*** Opening SOURCE DATA ***

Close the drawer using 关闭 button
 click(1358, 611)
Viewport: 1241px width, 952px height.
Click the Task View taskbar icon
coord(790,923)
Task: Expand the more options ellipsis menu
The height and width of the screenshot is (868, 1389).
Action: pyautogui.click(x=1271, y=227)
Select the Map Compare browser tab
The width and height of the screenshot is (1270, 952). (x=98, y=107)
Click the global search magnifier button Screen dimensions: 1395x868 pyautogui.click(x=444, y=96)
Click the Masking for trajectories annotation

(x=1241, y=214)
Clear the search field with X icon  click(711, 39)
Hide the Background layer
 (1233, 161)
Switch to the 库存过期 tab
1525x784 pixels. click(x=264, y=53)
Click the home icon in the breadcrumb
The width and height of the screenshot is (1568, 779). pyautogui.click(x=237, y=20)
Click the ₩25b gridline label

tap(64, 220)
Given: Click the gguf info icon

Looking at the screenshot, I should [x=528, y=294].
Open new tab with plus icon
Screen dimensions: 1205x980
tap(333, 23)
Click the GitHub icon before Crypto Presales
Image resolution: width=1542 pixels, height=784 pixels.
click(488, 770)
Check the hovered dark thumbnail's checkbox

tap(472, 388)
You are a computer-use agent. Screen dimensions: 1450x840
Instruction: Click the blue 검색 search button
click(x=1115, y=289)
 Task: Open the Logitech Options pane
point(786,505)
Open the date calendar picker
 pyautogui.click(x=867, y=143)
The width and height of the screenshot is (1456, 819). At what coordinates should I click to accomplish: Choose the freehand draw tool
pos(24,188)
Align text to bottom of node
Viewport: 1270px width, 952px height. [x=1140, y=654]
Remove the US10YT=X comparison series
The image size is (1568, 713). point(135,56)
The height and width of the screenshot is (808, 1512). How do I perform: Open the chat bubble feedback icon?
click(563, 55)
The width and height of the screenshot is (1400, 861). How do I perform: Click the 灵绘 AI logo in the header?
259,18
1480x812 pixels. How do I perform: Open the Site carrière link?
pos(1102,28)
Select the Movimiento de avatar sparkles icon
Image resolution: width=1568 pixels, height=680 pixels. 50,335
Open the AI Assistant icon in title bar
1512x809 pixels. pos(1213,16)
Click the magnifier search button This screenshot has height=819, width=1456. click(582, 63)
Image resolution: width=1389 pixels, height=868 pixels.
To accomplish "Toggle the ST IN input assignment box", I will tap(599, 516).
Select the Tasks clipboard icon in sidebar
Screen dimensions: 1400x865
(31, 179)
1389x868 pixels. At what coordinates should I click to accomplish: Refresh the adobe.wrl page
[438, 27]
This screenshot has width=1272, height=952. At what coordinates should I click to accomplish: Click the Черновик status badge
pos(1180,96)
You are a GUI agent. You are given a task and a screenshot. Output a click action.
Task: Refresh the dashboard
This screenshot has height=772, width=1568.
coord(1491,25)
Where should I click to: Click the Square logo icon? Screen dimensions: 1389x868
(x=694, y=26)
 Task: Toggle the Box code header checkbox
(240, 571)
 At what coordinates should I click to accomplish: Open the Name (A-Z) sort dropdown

*** Closing SOURCE DATA ***

- ASSIGNED TASK -
Copy every record precisely, omitting nothing.

- EXERCISE RESPONSE -
Close the drawer using 关闭 button
 click(1358, 611)
Viewport: 1241px width, 952px height.
Click the Task View taskbar icon
coord(790,923)
Task: Expand the more options ellipsis menu
The height and width of the screenshot is (868, 1389).
Action: pyautogui.click(x=1271, y=227)
Select the Map Compare browser tab
The width and height of the screenshot is (1270, 952). (x=98, y=107)
Click the global search magnifier button Screen dimensions: 1395x868 pyautogui.click(x=444, y=96)
Click the Masking for trajectories annotation

(x=1241, y=214)
Clear the search field with X icon  click(711, 39)
Hide the Background layer
 (1233, 161)
Switch to the 库存过期 tab
1525x784 pixels. click(x=264, y=53)
Click the home icon in the breadcrumb
The width and height of the screenshot is (1568, 779). pyautogui.click(x=237, y=20)
Click the ₩25b gridline label

tap(64, 220)
Given: Click the gguf info icon

Looking at the screenshot, I should [x=528, y=294].
Open new tab with plus icon
Screen dimensions: 1205x980
tap(333, 23)
Click the GitHub icon before Crypto Presales
Image resolution: width=1542 pixels, height=784 pixels.
click(488, 770)
Check the hovered dark thumbnail's checkbox

tap(472, 388)
You are a computer-use agent. Screen dimensions: 1450x840
Instruction: Click the blue 검색 search button
click(x=1115, y=289)
 Task: Open the Logitech Options pane
point(786,505)
Open the date calendar picker
 pyautogui.click(x=867, y=143)
The width and height of the screenshot is (1456, 819). At what coordinates should I click to accomplish: Choose the freehand draw tool
pos(24,188)
Align text to bottom of node
Viewport: 1270px width, 952px height. [x=1140, y=654]
Remove the US10YT=X comparison series
The image size is (1568, 713). point(135,56)
The height and width of the screenshot is (808, 1512). How do I perform: Open the chat bubble feedback icon?
click(563, 55)
The width and height of the screenshot is (1400, 861). How do I perform: Click the 灵绘 AI logo in the header?
259,18
1480x812 pixels. How do I perform: Open the Site carrière link?
pos(1102,28)
Select the Movimiento de avatar sparkles icon
Image resolution: width=1568 pixels, height=680 pixels. 50,335
Open the AI Assistant icon in title bar
1512x809 pixels. pos(1213,16)
Click the magnifier search button This screenshot has height=819, width=1456. click(582, 63)
Image resolution: width=1389 pixels, height=868 pixels.
To accomplish "Toggle the ST IN input assignment box", I will tap(599, 516).
Select the Tasks clipboard icon in sidebar
Screen dimensions: 1400x865
(31, 179)
1389x868 pixels. At what coordinates should I click to accomplish: Refresh the adobe.wrl page
[438, 27]
This screenshot has width=1272, height=952. At what coordinates should I click to accomplish: Click the Черновик status badge
pos(1180,96)
You are a GUI agent. You are given a task and a screenshot. Output a click action.
Task: Refresh the dashboard
This screenshot has height=772, width=1568.
coord(1491,25)
Where should I click to: Click the Square logo icon? Screen dimensions: 1389x868
(x=694, y=26)
 Task: Toggle the Box code header checkbox
(240, 571)
 At what coordinates should I click to accomplish: Open the Name (A-Z) sort dropdown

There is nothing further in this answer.